Top of Data shown

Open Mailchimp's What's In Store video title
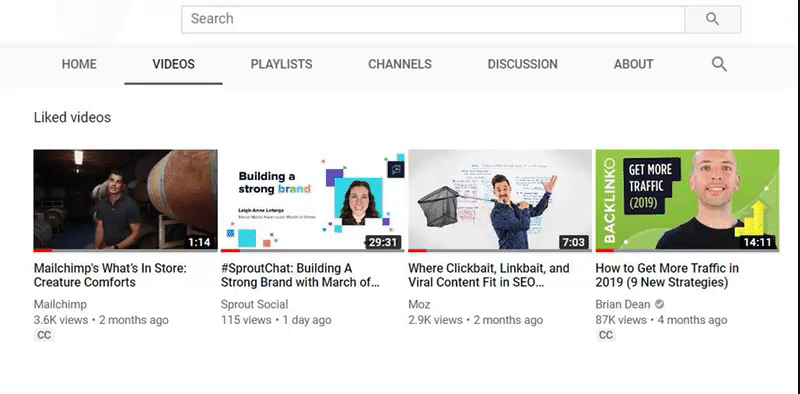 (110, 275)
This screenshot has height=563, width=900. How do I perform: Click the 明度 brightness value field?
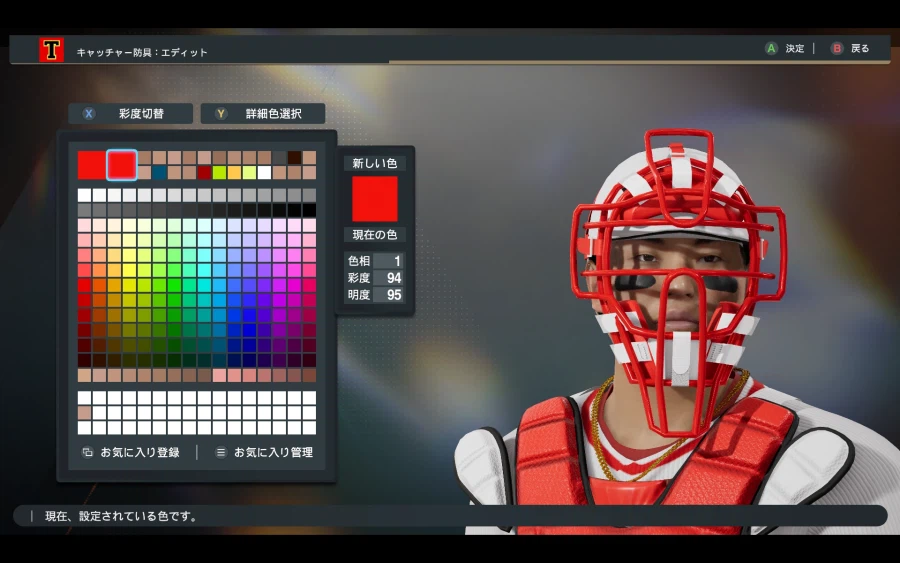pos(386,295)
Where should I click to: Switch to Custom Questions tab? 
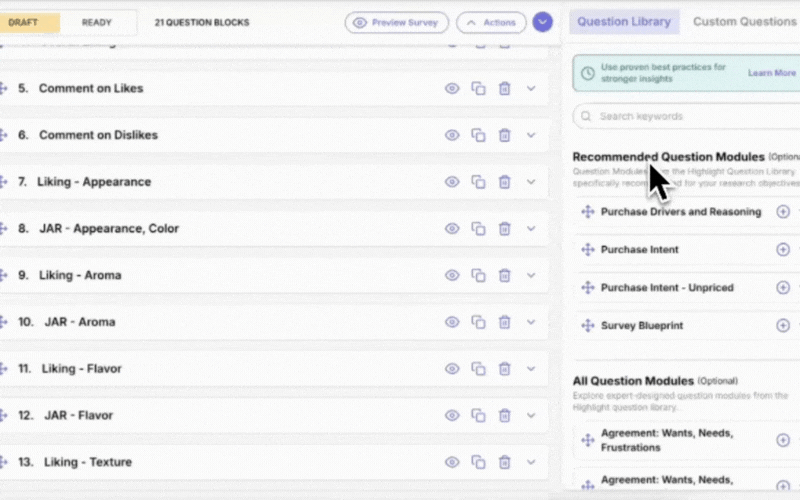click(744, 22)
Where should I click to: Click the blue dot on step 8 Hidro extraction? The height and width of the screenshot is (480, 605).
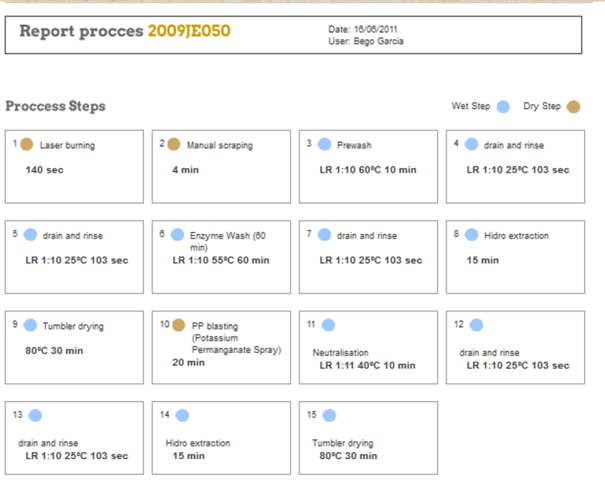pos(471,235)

Bottom of Data shown

- **Task details**
Return all the records above exactly, pictures omitted.

- **Exercise response**
Open Mailchimp's What's In Store video title
 (110, 275)
This screenshot has height=563, width=900. How do I perform: Click the 明度 brightness value field?
pos(386,295)
Where should I click to: Switch to Custom Questions tab? 
click(744, 22)
Where should I click to: Click the blue dot on step 8 Hidro extraction? The height and width of the screenshot is (480, 605).
pos(471,235)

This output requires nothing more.